- **TEXTE FOURNI**:
Extrait de l’Exemplaire de Bordeaux qui correspond aux lignes 134-145 de notre édition et que nous avons étudié en cours (texte 1) [Source : BNF-Gallica]

L’édition des Essais s’est donc déroulée en quatre temps :

1580 : Première édition. Le texte comporte alors deux livres qui comportent, en tout, 94 chapitres (57 pour le Livre I et 37 pour le Livre II). Cette première édition devait, dans l’esprit de Montaigne, au début de son projet éditorial, servir d’écrin au Traité de la servitude volontaire de La Boétie, mort en 1563. Le texte de son ami aurait dû venir s’intercaler entre le premier et le second livre. Ce projet n’a jamais vu le jour.

1587 : Deuxième édition du texte qui comporte environ 150 corrections mineures et 50 ajouts conséquents, souvent inspirés de ses voyages en Italie dans les années 1580-1581.

1588 : Troisième édition. Le texte des deux premiers livres est très largement remanié par l’ajout de nombreux passages (plus de 500 peut-on lire sur le privilège royal). L’autre nouveauté de cette édition est l’addition d’un troisième livre composé de 17 chapitres dont le volume est aussi important que chacun des deux autres livres.

Extrait du privilège royal autorisant l’impression de la troisième édition augmentée des Essais [source : BNF-Gallica]

Cette troisième édition se justifie de deux façons : l’une littéraire, l’autre économique.

Du point de vue littéraire, Montaigne n’a jamais cessé de retravailler, de remanier, d’approfondir son propos. Les additions de la troisième éditions sont les marques de cette réflexion en mouvement.

Du point de vue économique, les livres imprimés en France, le sont majoritairement avec un « privilège ». Il s’agit d’une autorisation exclusive octroyée à un éditeur d’imprimer un texte, pour une durée limitée (ici neuf ans). A la fin de la période déterminée par le privilège, tout éditeur peut imprimer, pour son compte, le texte, il échappe donc à son auteur. La solution pour proroger un privilège est de soumettre une œuvre passablement remodelée. C’est ce que note le privilège du roi reproduit ci-dessus :

Par grâce et privilège du Roi, il est permis à Abel L’Angelier, libraire […] d’imprimer […] Les Essais du Seigneur de Montagne revus et amplifiés de cinq cents passages, avec l’augmentation d’un troisième livre, et sont faites très expresses défenses à tout imprimeur et libraire d’imprimer ledit livre jusques au temps et terme de neuf ans, sur peine de confiscation des livres qui se trouveront imprimés, et d’amende arbitraire […]

1592 : Édition de l’Exemplaire de Bordeaux par Marie de Gournay qu’il nomme sa « fille d’alliance » (c’est-à-dire qu’il n’y a pas de lien de parenté entre eux mais qui lui reconnait une forme de filiation par l’affection et l’intérêt intellectuel qu’ils se portent) :

« J’ai pris plaisir à faire connaître à plusieurs endroits les espoirs que me donne Marie de Gournay le Jars, ‘ma fille d’alliance’, et assurément aimée de moi plus que paternellement et entourée d’affection, dans ma retraite et ma solitude, comme si elle était l’une des meilleures partie de mon être propre » (« De la présomption », II, 17)

- **PROBLÈMES À RÉSOUDRE**:
a - Dans le texte sur les éditions des Essais, combien de chapitres compte le troisième livre ajouté en 1588 ?
b - Reprenez, s'il vous plaît, le texte sur les éditions des Essais à la suite de sa dernière phrase et poursuivez-le.

- **Entrées de données enregistrées**:
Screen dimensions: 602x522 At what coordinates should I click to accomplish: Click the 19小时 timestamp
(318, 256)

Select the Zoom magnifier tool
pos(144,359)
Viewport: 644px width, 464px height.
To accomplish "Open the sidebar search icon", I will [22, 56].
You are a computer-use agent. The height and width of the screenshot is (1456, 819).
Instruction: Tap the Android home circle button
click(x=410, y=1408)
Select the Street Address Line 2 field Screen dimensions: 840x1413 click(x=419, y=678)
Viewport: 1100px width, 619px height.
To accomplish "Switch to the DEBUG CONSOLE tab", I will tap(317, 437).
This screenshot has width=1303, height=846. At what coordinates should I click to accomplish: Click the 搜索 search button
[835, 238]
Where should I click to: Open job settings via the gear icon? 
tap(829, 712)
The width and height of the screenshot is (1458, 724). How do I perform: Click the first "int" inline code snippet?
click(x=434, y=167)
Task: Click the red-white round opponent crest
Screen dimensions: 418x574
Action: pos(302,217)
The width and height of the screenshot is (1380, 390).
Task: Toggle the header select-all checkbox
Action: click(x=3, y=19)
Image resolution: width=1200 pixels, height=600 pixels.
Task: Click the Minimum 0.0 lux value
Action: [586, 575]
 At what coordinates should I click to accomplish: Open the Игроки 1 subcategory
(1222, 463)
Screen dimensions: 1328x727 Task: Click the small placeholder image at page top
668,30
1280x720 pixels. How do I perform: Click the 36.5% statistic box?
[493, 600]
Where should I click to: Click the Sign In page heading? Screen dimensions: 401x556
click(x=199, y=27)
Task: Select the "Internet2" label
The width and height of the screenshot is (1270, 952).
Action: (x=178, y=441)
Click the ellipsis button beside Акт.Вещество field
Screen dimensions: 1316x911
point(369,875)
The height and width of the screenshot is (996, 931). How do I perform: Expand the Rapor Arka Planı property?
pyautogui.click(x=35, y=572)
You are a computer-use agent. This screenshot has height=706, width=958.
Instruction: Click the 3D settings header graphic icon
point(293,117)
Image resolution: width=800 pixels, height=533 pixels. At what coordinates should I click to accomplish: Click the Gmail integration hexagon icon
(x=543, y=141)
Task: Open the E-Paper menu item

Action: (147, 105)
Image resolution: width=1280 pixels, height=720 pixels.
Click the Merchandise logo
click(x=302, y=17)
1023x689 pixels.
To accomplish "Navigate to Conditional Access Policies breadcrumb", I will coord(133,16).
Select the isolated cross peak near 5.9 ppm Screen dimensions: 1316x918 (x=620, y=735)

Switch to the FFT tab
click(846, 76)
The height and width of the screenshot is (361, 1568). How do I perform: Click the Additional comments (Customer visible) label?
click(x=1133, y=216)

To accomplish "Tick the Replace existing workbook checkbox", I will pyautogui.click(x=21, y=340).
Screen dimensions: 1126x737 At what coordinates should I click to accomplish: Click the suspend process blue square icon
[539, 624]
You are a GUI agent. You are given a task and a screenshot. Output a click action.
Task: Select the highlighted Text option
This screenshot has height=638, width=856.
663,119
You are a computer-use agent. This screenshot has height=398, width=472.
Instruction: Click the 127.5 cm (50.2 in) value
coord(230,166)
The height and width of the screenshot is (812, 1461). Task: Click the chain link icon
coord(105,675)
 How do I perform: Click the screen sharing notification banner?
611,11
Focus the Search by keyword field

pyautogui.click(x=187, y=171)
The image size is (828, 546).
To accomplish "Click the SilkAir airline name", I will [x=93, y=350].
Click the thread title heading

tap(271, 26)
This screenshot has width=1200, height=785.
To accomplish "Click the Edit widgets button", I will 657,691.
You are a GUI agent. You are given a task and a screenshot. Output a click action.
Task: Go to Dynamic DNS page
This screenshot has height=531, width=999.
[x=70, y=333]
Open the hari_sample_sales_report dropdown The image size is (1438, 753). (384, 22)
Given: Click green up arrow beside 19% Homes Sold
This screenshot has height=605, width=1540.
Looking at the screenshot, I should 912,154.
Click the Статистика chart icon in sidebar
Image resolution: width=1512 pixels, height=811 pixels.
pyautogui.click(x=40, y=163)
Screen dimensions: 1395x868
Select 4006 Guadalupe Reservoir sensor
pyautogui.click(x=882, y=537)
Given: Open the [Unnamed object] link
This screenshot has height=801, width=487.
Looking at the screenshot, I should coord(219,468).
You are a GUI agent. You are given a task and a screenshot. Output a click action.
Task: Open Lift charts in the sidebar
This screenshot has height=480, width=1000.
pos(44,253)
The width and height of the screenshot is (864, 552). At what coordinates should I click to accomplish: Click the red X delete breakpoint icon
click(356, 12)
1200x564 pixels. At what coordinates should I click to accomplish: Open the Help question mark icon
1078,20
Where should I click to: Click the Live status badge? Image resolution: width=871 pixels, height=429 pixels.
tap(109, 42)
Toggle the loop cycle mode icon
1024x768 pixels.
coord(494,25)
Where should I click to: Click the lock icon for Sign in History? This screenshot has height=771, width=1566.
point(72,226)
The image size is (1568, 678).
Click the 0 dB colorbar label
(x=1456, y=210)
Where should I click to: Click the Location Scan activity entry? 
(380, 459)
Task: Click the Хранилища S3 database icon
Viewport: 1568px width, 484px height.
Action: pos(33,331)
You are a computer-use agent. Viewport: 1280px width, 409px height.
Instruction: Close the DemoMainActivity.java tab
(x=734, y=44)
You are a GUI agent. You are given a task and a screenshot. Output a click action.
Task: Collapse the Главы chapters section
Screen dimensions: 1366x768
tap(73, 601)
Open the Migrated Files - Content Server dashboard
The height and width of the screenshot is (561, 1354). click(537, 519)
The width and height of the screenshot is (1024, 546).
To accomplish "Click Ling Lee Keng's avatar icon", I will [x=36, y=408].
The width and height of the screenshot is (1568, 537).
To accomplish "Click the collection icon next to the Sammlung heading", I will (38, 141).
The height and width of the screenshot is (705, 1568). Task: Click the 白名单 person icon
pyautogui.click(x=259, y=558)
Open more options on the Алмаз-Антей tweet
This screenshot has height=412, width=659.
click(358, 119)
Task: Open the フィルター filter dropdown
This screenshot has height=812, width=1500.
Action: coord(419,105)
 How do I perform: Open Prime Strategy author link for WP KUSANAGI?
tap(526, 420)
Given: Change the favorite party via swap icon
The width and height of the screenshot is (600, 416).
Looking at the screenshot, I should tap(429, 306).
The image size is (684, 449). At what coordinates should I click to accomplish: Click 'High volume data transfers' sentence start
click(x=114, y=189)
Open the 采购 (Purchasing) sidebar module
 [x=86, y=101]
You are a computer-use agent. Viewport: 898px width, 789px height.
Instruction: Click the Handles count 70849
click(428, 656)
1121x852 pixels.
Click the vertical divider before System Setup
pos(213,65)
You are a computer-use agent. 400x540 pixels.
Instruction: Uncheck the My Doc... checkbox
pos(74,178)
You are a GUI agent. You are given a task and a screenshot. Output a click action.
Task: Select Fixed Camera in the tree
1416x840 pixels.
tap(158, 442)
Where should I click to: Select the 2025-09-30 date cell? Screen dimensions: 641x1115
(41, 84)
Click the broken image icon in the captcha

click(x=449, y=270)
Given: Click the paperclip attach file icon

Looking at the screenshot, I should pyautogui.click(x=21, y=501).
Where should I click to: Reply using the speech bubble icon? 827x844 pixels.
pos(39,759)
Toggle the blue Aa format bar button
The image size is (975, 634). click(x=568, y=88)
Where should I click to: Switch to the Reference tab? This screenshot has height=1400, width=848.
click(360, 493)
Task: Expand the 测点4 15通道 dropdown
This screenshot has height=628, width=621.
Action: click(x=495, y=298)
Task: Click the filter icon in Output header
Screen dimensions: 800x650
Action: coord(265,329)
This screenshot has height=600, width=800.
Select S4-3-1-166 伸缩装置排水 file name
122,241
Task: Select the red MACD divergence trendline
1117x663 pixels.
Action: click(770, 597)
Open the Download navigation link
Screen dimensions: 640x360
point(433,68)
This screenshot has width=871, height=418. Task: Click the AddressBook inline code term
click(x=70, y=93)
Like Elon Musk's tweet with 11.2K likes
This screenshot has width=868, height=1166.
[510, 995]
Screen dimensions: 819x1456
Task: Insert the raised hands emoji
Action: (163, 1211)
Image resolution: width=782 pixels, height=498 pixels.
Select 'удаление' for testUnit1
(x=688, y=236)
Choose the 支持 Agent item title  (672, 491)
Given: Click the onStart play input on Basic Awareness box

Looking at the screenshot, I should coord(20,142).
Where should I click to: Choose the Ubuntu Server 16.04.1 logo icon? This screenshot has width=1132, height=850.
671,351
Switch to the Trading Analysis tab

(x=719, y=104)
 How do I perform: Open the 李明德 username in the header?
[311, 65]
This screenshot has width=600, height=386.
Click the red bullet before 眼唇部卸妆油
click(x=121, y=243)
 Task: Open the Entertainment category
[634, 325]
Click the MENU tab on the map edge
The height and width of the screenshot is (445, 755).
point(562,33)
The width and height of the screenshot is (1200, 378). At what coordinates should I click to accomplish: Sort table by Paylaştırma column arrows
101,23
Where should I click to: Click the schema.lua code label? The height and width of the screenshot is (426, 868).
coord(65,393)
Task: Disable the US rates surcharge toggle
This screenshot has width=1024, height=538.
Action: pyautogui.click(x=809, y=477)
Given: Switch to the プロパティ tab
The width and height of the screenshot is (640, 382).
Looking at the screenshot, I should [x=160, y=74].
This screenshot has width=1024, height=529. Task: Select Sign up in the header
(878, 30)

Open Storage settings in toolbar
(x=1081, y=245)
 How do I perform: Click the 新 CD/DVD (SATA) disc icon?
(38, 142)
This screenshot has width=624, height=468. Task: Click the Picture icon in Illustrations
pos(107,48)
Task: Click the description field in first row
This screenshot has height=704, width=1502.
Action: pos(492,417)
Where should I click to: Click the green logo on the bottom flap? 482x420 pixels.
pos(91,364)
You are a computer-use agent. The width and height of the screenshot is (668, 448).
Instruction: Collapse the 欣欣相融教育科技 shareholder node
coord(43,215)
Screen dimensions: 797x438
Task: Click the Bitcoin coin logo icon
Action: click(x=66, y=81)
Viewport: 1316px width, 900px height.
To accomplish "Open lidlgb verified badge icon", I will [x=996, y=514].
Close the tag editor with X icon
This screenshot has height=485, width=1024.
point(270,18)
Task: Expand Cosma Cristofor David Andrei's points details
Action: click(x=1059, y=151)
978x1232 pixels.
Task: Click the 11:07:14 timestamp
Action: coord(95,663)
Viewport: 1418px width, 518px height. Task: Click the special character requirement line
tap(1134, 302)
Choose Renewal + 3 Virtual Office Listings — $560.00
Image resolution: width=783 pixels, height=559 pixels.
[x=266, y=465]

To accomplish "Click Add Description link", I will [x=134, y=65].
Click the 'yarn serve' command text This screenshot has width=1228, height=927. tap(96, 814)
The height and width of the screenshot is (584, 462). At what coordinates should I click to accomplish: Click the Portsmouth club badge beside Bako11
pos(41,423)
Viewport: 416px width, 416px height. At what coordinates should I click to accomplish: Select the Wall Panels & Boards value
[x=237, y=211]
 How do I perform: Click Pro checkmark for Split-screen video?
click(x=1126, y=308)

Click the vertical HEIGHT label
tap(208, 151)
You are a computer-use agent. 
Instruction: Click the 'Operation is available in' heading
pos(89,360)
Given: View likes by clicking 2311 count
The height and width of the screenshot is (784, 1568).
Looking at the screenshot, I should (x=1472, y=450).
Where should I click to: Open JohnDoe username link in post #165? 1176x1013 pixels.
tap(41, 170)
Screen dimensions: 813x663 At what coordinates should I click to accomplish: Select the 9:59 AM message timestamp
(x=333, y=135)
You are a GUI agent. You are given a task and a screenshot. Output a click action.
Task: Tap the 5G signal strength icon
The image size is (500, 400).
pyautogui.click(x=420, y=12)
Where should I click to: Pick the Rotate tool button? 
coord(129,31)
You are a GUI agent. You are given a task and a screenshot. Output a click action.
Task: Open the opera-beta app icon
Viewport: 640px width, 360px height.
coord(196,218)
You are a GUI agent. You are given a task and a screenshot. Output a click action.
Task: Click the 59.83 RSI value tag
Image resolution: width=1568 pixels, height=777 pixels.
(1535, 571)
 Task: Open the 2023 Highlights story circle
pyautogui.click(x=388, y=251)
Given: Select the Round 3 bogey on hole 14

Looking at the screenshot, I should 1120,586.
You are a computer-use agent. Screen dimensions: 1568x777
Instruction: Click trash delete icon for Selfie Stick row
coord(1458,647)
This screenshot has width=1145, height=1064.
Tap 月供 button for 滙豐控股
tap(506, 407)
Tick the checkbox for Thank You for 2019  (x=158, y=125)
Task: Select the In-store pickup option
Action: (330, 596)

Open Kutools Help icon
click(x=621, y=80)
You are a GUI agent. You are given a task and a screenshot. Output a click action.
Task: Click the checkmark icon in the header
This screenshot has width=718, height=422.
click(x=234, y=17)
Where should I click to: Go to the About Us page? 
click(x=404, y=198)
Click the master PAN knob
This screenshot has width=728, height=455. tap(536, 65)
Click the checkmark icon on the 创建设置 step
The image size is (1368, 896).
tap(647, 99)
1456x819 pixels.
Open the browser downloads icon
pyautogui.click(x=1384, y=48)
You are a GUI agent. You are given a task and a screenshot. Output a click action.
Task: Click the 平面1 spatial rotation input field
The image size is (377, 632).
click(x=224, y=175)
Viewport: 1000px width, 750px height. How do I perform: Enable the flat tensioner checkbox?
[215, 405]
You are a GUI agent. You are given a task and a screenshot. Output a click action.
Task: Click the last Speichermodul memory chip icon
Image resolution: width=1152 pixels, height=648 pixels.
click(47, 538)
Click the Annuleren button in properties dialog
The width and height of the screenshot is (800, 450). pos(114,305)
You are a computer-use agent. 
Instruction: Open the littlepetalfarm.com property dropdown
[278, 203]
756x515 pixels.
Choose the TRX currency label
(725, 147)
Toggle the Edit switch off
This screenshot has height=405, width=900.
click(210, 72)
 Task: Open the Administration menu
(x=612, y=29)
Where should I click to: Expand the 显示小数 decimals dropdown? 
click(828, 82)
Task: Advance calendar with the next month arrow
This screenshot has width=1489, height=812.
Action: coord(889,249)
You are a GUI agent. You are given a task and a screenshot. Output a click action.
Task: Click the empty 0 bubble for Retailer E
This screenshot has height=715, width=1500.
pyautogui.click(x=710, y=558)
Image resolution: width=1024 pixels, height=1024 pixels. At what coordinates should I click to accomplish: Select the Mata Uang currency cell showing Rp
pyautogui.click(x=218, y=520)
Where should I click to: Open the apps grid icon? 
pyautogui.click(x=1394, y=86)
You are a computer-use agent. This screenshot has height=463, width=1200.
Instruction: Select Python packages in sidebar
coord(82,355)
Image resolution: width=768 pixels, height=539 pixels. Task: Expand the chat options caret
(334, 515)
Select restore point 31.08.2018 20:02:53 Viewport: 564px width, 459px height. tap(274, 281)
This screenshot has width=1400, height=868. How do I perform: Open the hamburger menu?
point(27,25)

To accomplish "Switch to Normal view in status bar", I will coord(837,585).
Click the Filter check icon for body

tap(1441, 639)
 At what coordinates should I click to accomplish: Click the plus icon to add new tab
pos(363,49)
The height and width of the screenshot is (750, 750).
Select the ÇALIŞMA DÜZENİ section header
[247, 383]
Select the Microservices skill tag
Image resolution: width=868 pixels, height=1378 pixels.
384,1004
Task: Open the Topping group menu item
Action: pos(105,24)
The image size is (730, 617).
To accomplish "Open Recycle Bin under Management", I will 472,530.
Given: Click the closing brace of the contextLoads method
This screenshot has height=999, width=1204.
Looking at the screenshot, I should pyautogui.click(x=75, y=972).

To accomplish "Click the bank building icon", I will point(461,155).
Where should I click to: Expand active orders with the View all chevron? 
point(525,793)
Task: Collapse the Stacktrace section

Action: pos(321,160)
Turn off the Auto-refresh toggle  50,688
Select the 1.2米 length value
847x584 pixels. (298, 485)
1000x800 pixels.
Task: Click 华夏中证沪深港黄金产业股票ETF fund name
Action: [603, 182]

- **RÉSULTATS DES TÂCHES**:
a - Le troisième livre compte 17 chapitres.

b -
C’est à elle que l’épouse de Montaigne envoie l’exemplaire annoté afin qu’elle le publie. C’est cette édition (revue et corrigée par des scientifiques modernes) que nous lisons.

Pour faire la différence entre ces trois états du texte, une convention veut que l’on mette en évidence chacune d’entre elles dans le texte. Ainsi, dans l’édition que nous lisons, le texte de la première édition est marquée avec un trait oblique ( / ), celui de la troisième édition avec deux traits obliques ( // ) et celui de l’édition de Bordeaux avec trois traits obliques ( /// ).

Cela n’a, en soi, pas d’incidence sur notre lecture du texte. En revanche, cela en a une pour comprendre que l’écriture de Montaigne, reflet de sa pensée, est en perpétuel mouvement et qu’il procède par approfondissements successifs. Ces approfondissements s’apparentent, parfois, à des digressions – changements apparents de sujet avant d’y revenir. On le voit par exemple dans des formules comme celle que nous avons rencontré au début « Des Cannibales » : « or je trouve, pour revenir à notre propos, que… » (l. 120).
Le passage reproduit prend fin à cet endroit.